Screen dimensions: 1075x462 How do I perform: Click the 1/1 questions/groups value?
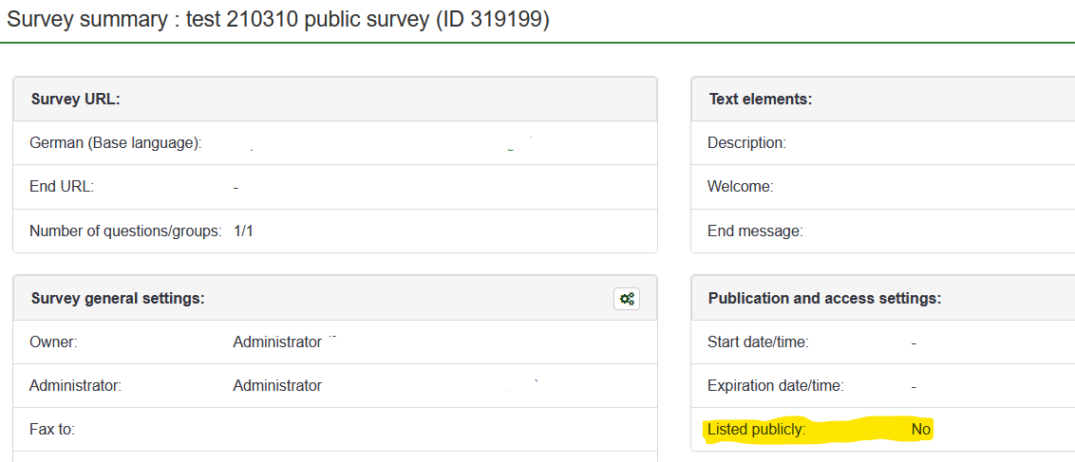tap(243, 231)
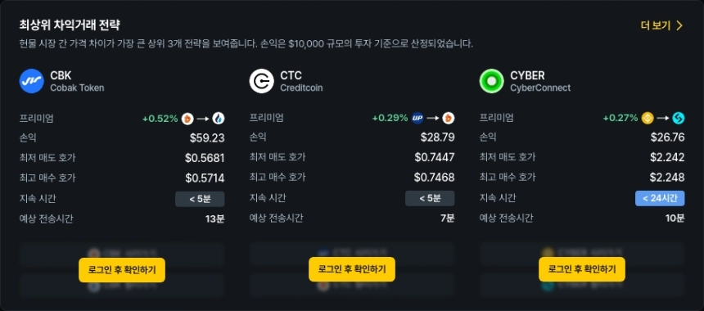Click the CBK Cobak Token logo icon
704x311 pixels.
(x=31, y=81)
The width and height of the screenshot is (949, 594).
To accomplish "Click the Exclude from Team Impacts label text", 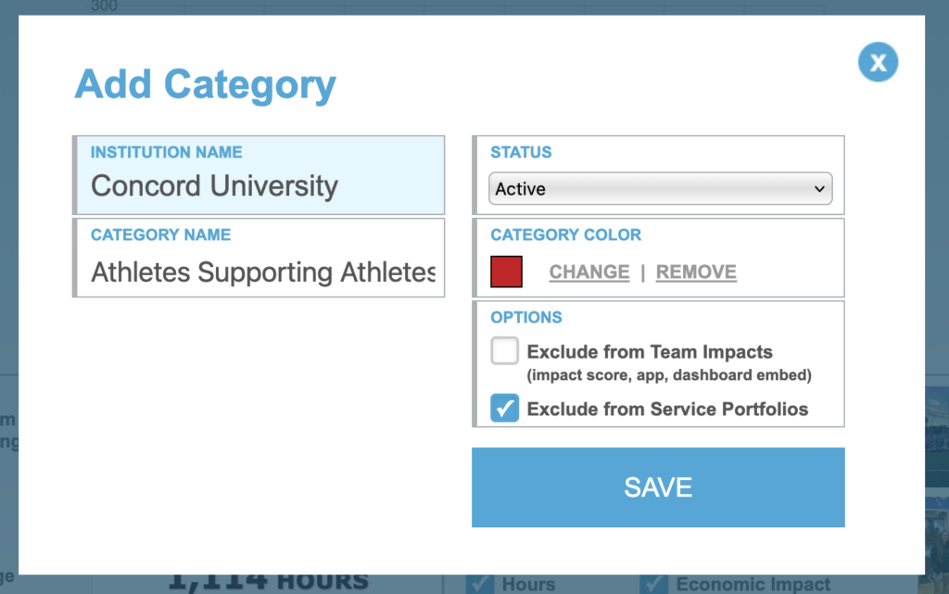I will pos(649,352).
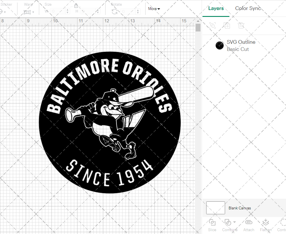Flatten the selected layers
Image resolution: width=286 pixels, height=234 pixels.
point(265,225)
...
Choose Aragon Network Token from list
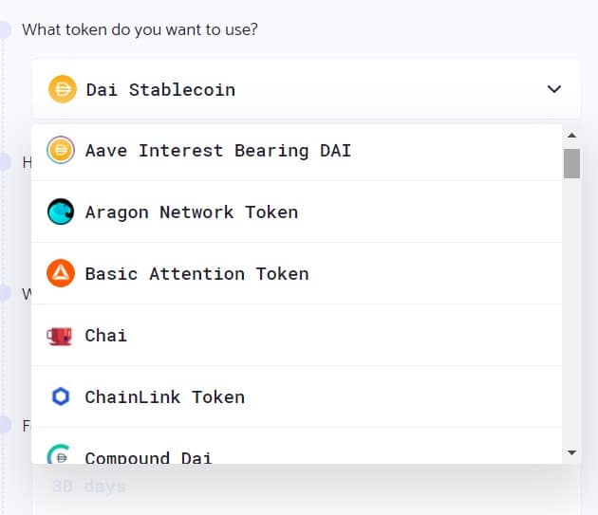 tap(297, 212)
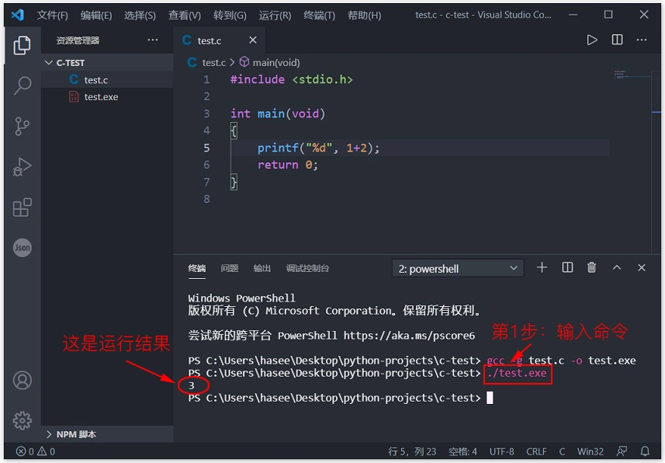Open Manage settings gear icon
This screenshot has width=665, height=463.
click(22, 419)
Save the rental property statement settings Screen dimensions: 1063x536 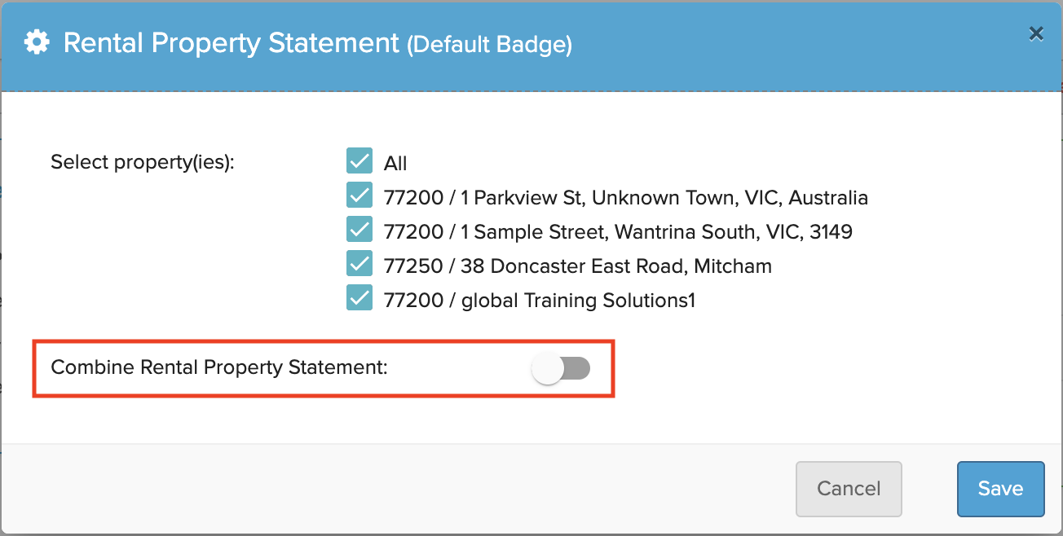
...
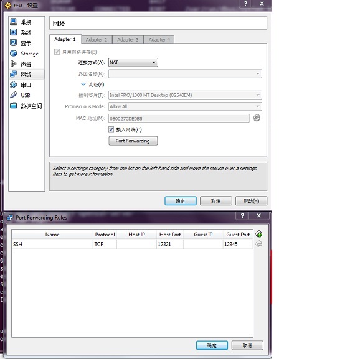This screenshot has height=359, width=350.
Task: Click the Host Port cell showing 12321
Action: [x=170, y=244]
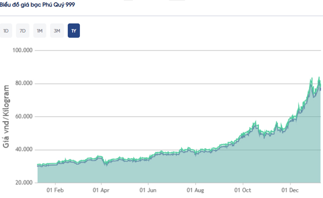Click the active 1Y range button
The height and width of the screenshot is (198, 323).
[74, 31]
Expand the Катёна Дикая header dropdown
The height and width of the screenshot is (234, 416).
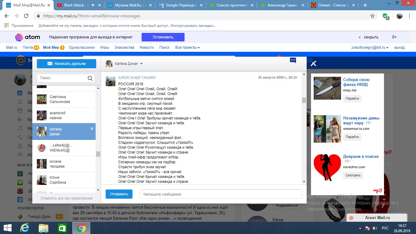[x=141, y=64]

What is needed ::
Reproduce, word for word, everything in the listing above from the line containing "Choose Aragon Network Token from list" down to the line containing "Save the rental", both of them included. No pictures.

Written solution ::
Choose Aragon Network Token from list
 tap(297, 212)
Open Manage settings gear icon
This screenshot has width=665, height=463.
click(22, 419)
Save the rental property statement settings Screen dimensions: 1063x536 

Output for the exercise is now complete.